=== DATA FOR REVIEW ===

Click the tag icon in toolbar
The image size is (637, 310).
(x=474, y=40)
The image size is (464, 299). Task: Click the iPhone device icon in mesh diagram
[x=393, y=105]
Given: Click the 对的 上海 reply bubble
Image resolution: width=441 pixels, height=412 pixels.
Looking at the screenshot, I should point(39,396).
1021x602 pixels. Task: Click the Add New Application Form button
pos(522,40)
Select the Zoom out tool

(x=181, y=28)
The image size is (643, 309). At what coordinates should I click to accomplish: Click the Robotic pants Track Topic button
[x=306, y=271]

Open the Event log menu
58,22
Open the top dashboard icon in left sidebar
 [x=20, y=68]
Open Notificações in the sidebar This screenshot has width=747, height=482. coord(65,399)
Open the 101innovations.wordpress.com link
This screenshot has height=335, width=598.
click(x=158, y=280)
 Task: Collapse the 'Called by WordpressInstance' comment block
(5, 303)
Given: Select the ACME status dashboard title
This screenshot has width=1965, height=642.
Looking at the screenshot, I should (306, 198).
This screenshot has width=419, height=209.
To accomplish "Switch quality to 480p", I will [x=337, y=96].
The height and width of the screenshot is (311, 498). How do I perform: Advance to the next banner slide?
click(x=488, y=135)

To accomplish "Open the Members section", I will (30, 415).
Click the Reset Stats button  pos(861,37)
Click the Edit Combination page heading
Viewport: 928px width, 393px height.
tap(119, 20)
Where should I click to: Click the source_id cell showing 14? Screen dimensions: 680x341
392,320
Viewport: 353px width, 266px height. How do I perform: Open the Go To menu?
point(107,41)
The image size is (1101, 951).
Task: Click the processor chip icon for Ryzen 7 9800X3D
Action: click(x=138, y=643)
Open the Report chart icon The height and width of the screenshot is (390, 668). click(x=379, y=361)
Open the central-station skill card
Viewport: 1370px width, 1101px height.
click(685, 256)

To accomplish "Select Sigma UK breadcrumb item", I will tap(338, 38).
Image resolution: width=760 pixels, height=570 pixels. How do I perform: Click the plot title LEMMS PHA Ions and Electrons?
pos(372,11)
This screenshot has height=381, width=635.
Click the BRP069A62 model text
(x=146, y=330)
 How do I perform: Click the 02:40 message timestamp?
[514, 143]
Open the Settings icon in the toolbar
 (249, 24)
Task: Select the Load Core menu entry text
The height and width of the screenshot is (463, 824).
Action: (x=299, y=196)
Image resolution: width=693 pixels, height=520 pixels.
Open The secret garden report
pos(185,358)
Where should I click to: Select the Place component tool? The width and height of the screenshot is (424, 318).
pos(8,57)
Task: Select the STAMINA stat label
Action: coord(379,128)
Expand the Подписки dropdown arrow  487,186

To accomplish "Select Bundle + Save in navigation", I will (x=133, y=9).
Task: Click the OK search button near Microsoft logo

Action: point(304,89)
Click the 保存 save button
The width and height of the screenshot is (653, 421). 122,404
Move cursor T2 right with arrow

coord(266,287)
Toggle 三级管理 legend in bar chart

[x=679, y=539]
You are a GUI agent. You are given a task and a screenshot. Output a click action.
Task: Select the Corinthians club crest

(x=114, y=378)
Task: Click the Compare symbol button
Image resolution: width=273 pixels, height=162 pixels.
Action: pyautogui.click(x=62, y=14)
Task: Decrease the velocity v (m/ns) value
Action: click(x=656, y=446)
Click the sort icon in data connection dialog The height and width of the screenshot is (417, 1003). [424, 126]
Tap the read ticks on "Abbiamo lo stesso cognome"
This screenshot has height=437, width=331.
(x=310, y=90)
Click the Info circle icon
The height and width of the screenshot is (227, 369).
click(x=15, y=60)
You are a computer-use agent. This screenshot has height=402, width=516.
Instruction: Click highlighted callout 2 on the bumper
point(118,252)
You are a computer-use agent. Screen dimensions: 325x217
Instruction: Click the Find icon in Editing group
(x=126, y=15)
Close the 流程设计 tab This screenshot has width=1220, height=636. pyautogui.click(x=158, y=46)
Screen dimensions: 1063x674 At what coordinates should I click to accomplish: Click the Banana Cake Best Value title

===

— TRY IT —
Each line from the material above that mentions the word "computer" needs to be copied.

— FINISHED EXERCISE —
You are a computer-use agent. This screenshot has height=402, width=516.
You are a computer-use agent. Screen dimensions: 325x217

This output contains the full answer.